A “bicicleta” no futebol é uma jogada acrobática em que o jogador salta e chuta com os dois pés no ar, para trás, por cima da própria cabeça, como se estivesse pedalando uma bicicleta. Nos demais países da América Latina a jogada é denominada de “puxeta” ou “chilena”. O termo “bicicleta” usado no Brasil, foi criado pelo locutor esportivo Gagliano Neto, depois de observar Leônidas da Silva, o mais perfeito executor da acrobacia.

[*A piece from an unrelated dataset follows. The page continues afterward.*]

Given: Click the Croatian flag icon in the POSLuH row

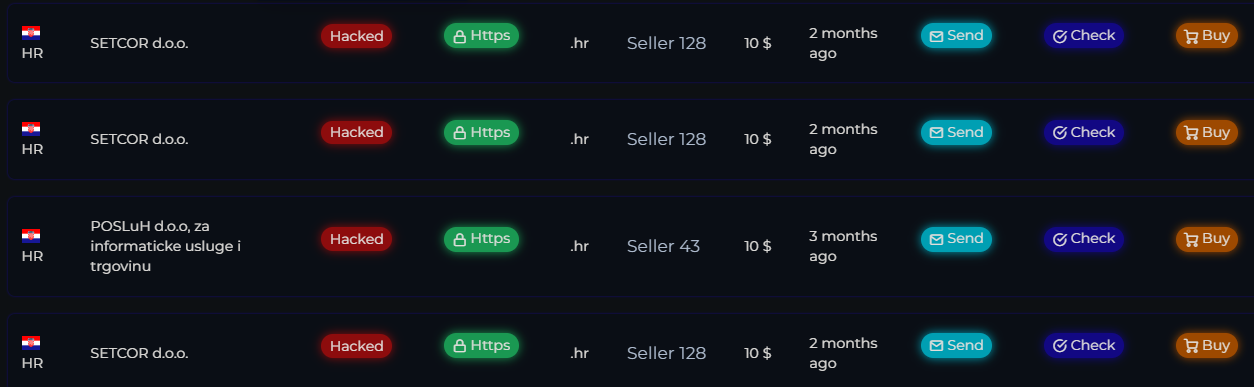Looking at the screenshot, I should pyautogui.click(x=31, y=236).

Mas Leônidas não foi o inventor da jogada, ele apenas a aprimorou e tornou popular a partir da Copa do Mundo de 1938, na França. O verdadeiro inventor do lance, o espanhol Ramón Unzaga Asla já tinha deixado os gramados e caído no esquecimento. Não foi reconhecido como o “pai” da jogada, talvez por sua própria culpa, pois não quis sair do modesto Club Atlético no Chile, onde vivia desde os 12 anos. Ninguém lembrou de pelo menos erguer um monumento em homenagem a quem primeiro desafiou a gravidade, para realizar uma verdadeira obra de arte com os pés.
Unzaga nasceu em Bilbao em 1894, e quando tinha 12 anos de idade teve que acompanhar a família que emigrou para o Chile. Foi no time da pequena cidade de Talcahuano, que Unzaga começou a dar os primeiros chutes, e não demorou para que se tornasse o principal jogador da equipe.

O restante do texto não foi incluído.